Saved entries:
◆ ◆ ◆ ◆ ◆ ◆ ◆

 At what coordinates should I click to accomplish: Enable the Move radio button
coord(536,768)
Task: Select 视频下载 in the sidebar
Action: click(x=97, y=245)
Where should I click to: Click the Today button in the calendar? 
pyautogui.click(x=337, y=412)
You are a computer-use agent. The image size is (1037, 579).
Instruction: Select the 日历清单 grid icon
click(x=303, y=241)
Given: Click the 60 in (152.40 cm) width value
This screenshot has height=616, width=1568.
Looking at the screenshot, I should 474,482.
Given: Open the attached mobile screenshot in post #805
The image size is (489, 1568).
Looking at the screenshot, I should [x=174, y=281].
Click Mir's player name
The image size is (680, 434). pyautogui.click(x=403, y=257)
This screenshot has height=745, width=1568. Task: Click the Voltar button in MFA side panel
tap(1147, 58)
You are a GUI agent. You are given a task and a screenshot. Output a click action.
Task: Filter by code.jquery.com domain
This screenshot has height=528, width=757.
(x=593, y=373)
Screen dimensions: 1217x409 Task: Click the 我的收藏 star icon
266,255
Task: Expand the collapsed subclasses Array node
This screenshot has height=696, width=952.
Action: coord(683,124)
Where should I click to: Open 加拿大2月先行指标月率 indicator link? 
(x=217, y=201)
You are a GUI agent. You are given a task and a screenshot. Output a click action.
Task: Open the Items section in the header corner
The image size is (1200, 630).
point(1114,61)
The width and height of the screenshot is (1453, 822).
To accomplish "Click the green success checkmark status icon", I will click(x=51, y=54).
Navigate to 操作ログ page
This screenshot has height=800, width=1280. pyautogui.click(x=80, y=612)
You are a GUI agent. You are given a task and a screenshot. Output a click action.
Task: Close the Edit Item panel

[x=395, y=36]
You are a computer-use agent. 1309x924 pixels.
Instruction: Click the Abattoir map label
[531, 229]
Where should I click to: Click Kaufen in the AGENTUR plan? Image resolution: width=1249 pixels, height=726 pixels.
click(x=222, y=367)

◆ ◆ ◆ ◆ ◆ ◆ ◆

WHAT YOU NEED TO DO: Set down each entry exactly, leaving none out.

ANSWER SPACE:
 At what coordinates should I click to accomplish: Enable the Move radio button
coord(536,768)
Task: Select 视频下载 in the sidebar
Action: click(x=97, y=245)
Where should I click to: Click the Today button in the calendar? 
pyautogui.click(x=337, y=412)
You are a computer-use agent. The image size is (1037, 579).
Instruction: Select the 日历清单 grid icon
click(x=303, y=241)
Given: Click the 60 in (152.40 cm) width value
This screenshot has height=616, width=1568.
Looking at the screenshot, I should 474,482.
Given: Open the attached mobile screenshot in post #805
The image size is (489, 1568).
Looking at the screenshot, I should [x=174, y=281].
Click Mir's player name
The image size is (680, 434). pyautogui.click(x=403, y=257)
This screenshot has height=745, width=1568. Task: Click the Voltar button in MFA side panel
tap(1147, 58)
You are a GUI agent. You are given a task and a screenshot. Output a click action.
Task: Filter by code.jquery.com domain
This screenshot has height=528, width=757.
(x=593, y=373)
Screen dimensions: 1217x409 Task: Click the 我的收藏 star icon
266,255
Task: Expand the collapsed subclasses Array node
This screenshot has height=696, width=952.
Action: coord(683,124)
Where should I click to: Open 加拿大2月先行指标月率 indicator link? 
(x=217, y=201)
You are a GUI agent. You are given a task and a screenshot. Output a click action.
Task: Open the Items section in the header corner
The image size is (1200, 630).
point(1114,61)
The width and height of the screenshot is (1453, 822).
To accomplish "Click the green success checkmark status icon", I will click(x=51, y=54).
Navigate to 操作ログ page
This screenshot has height=800, width=1280. pyautogui.click(x=80, y=612)
You are a GUI agent. You are given a task and a screenshot. Output a click action.
Task: Close the Edit Item panel

[x=395, y=36]
You are a computer-use agent. 1309x924 pixels.
Instruction: Click the Abattoir map label
[531, 229]
Where should I click to: Click Kaufen in the AGENTUR plan? Image resolution: width=1249 pixels, height=726 pixels.
click(x=222, y=367)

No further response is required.